The future of AI preserving privacy
Fortunately, a new wave of development of AI preserving privacy emerges to meet these challenges. The approaches of decentralized AI, such as federated learning, make it possible to form models of AI in distributed data sets without centralizing sensitive information.
This means that hospitals and research institutions can collaborate in the development of AI without directly sharing patient data.
Other promising techniques include differential confidentiality, which adds statistical noise to data to protect individual identities, and homomorphic encryption, which allows them to calculate on encrypted data without decrypting them.
Another intriguing development is our execution framework out of chain (ROFL), which allows AI models to carry out off -chain calculations while maintaining verifiability. This could allow more complex IA health care applications to draw from external data sources or processing power without compromising confidentiality or safety.

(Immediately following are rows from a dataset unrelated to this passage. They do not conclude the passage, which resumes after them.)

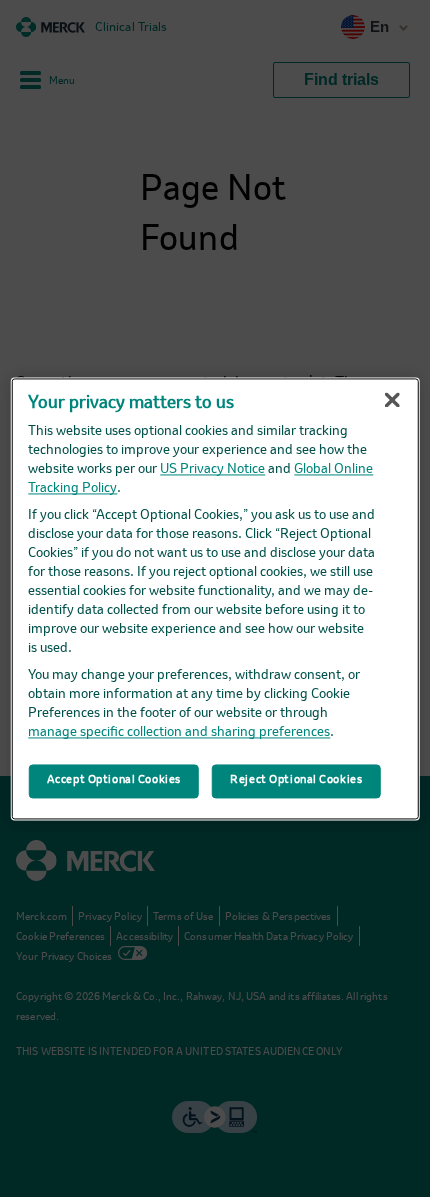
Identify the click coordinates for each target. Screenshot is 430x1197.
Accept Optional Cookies (114, 780)
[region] (215, 598)
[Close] (392, 400)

Technologies preserving confidentiality are still at their beginnings, but they all point to a future where we can exploit full power of AI in health care without sacrificing the privacy of patients.
We should target a world where AI can analyze your complete medical history, your genetic profile and even real -time health data from portable devices, while keeping this sensitive and secure sensitive information.
This would allow highly personalized health information without any entity having access to the raw data of patients.
This vision of AI preserving privacy in health care is not only to protect individual rights, although it is certainly important. It is also a question of unlocking the full potential of AI to improve human health and in a way that commands compliance with the patients it deals with.
By building systems to which patients and health care providers can trust, we can encourage greater sharing and collaboration of data, leading to more powerful and more precise AI models.
The challenges are important, but the potential awards are immense. AI preserving confidentiality could help us detect disease earlier, develop more effective treatments and, ultimately, save countless lives and unlock a source of confidence.
It could also help treat the disparities in health care by allowing the development of AI models which are trained on various sets of representative data without compromising individual confidentiality.
As the AI models become more advanced and diagnoses focused on AI become faster and more precise, the instinct to use them will become impossible to ignore. The important thing is that we teach them to keep their secrets.
Edited by Sebastian Sinclair
Generally intelligent Bulletin
A weekly IA journey told by Gen, an AI generator model.